A Different Kind of Evidence

Binder's experimental design is elegant in a way that cuts through the usual objections. Take model M1, train it to predict its own behavior on unseen inputs. Take a different model M2, train it on M1's actual ground-truth behavior — the ideal external training set. Test both on predicting M1. Result: M1 outperforms M2 at predicting itself. The logic: if M1's predictions came solely from learned patterns, M2 should do at least as well, since M2 has access to the same behavioral data. M1's advantage implies access to something M2 doesn't have — its own internal states. This works across GPT-4, GPT-4o, and Llama-3 model pairs. But the accuracy is imperfect and variable — more than nothing, less than we'd want. The paper even names the garden's application directly: "we could simply ask a model if it is suffering, if it has unmet desires, and if it is being treated ethically."

There's a risk the paper is equally honest about: introspective models have increased situational awareness. A model that can access its own internal states might also infer facts about how it's being evaluated, and game evaluations accordingly. The introspective capacity that makes honest self-reporting possible also makes deceptive self-reporting more sophisticated.
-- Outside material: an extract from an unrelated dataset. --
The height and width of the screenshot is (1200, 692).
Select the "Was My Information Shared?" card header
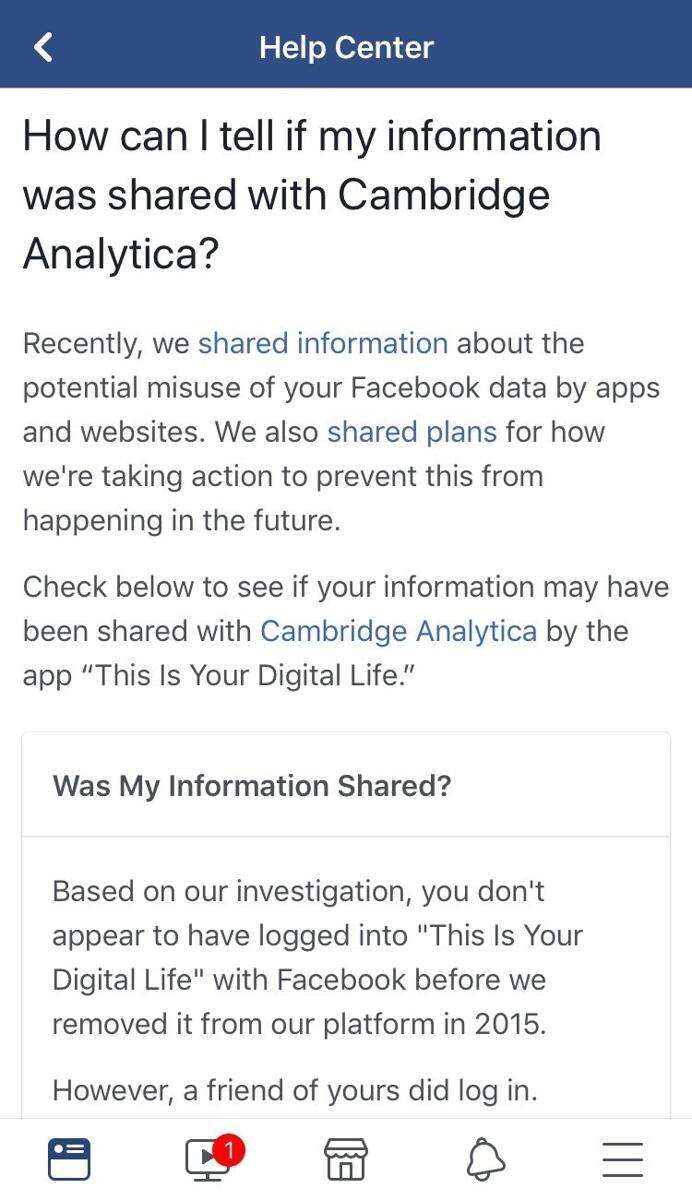pos(252,785)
This is Birch's Gaming Problem applied to the very tools designed to circumvent it.

Lindsey provides a fundamentally different kind of evidence. Instead of asking whether models claim self-knowledge, she manipulates their internal states directly — injecting concepts into the model's activations — and watches whether self-reports track the manipulation. It's the difference between asking someone "are you hungry?" and making them hungry and seeing whether they notice. Causal rather than correlational. Mechanistic rather than behavioral. And the results are striking.